━━ EXTRACTED INFORMATION ━━

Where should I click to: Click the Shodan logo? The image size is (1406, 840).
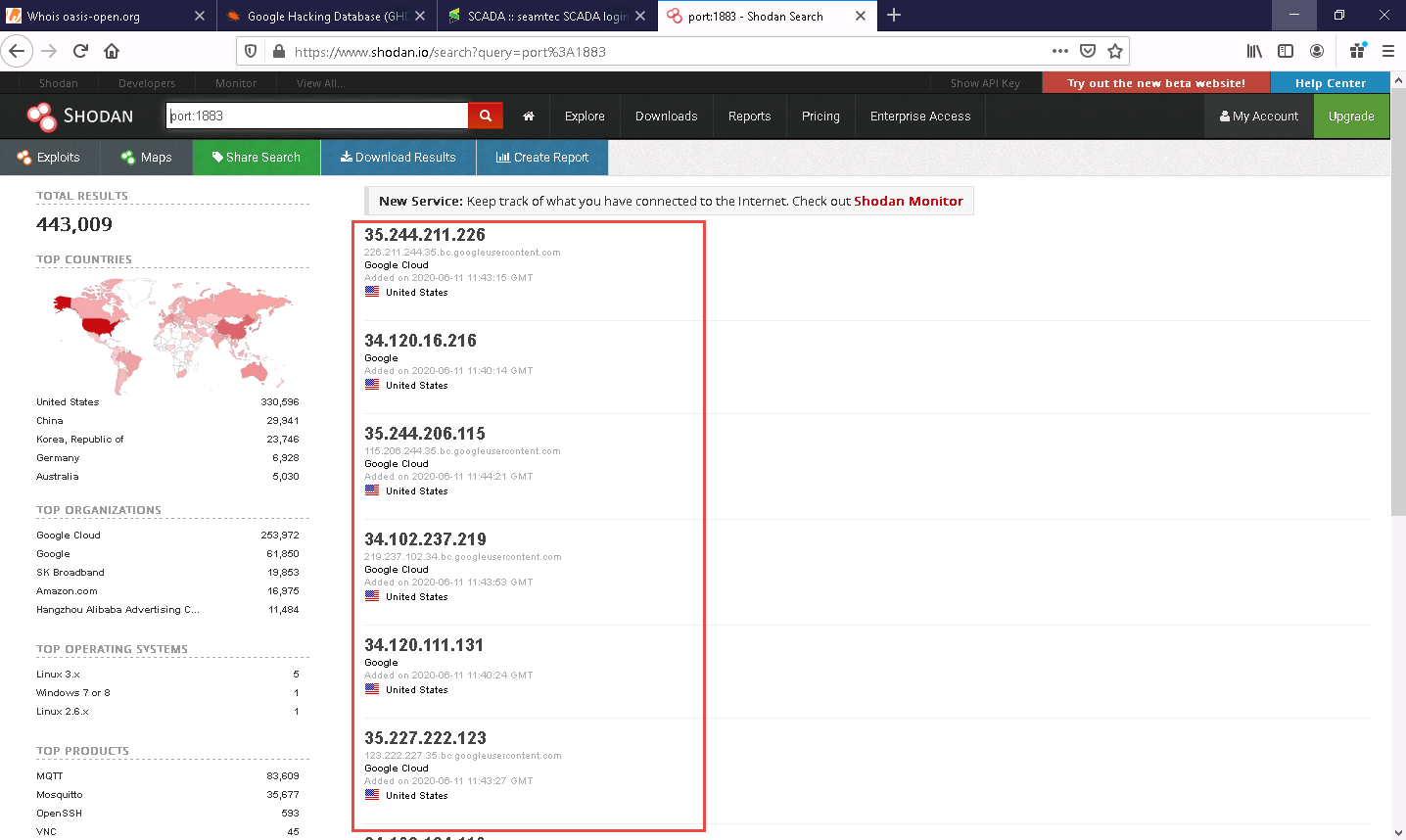(80, 117)
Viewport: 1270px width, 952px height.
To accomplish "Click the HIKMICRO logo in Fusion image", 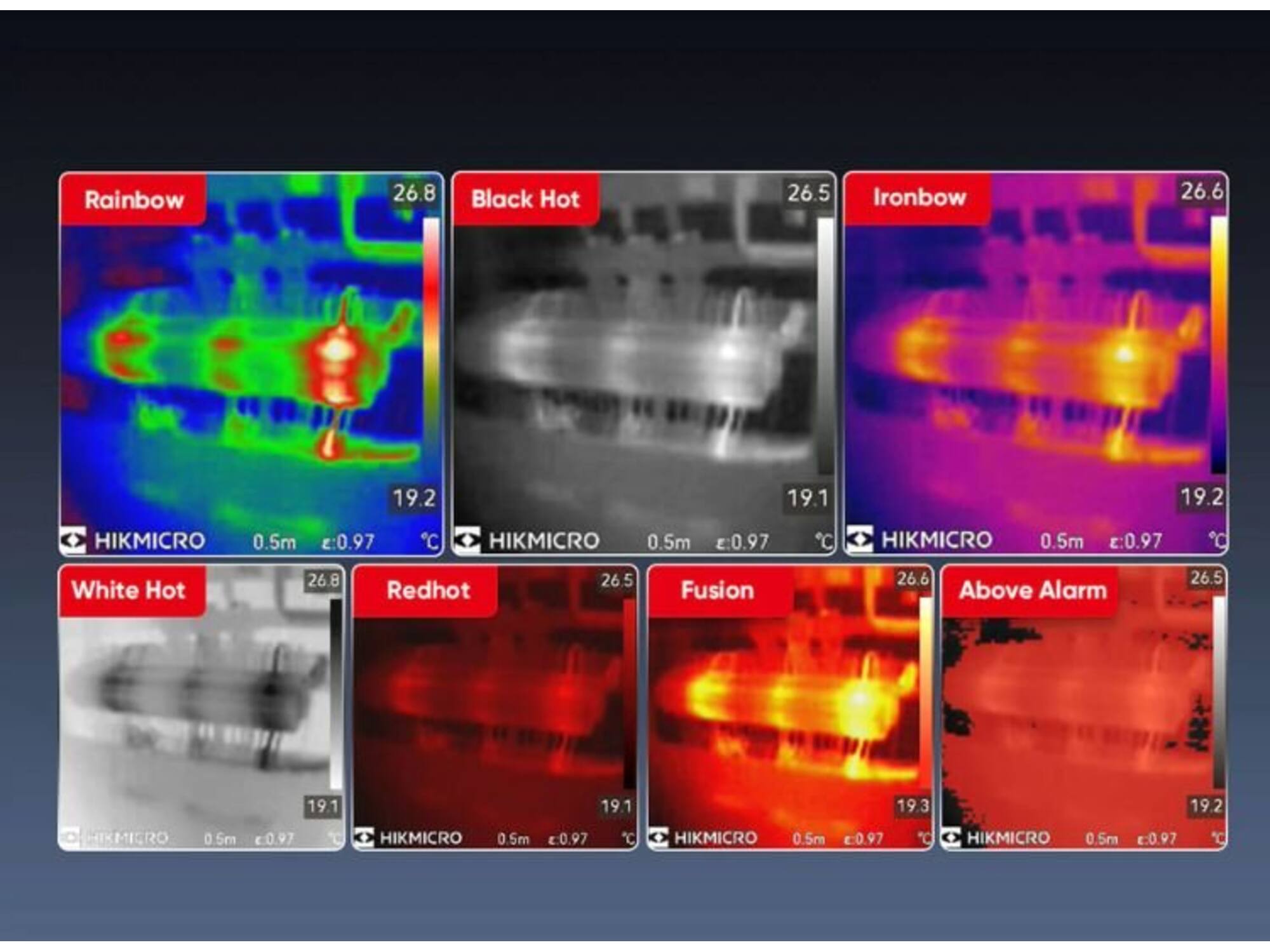I will 703,838.
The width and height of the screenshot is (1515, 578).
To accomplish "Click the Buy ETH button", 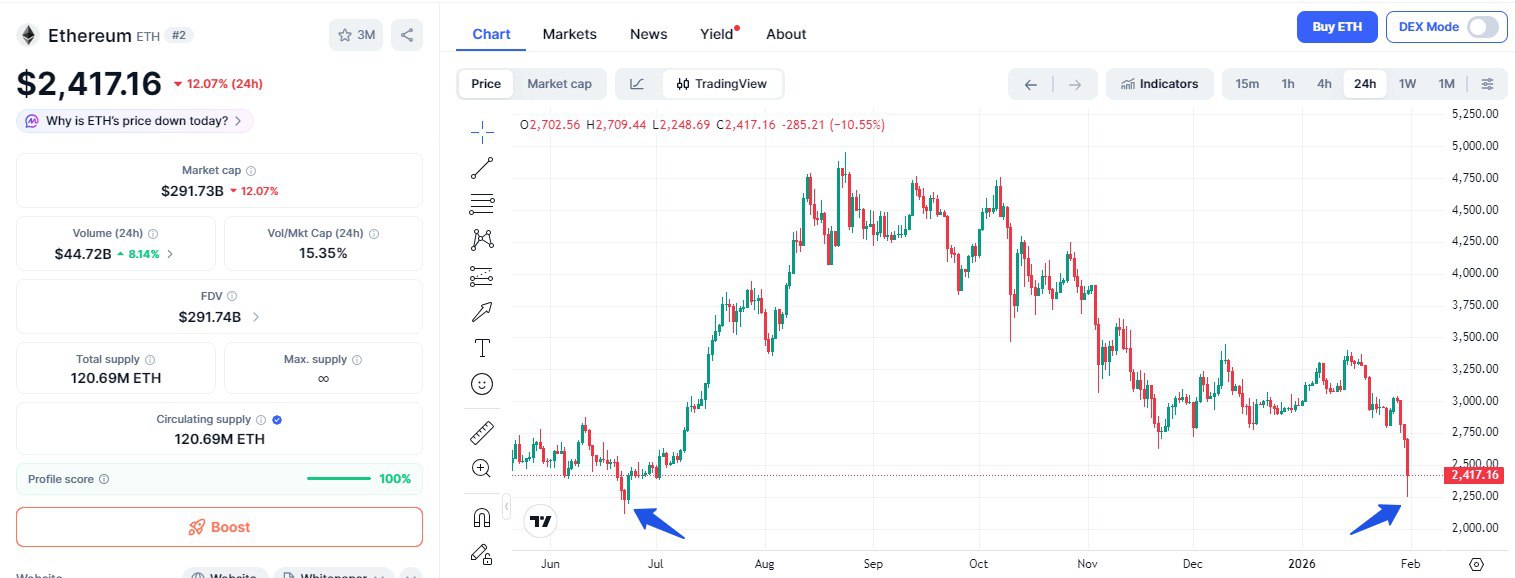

━━━

• **PROBLEM STATEMENT**: Copy each line of the entries in which the string "height" is found.

• **ANSWER FOR THE TASK**:
Viewport: 1270px width, 952px height.
The width and height of the screenshot is (1515, 578).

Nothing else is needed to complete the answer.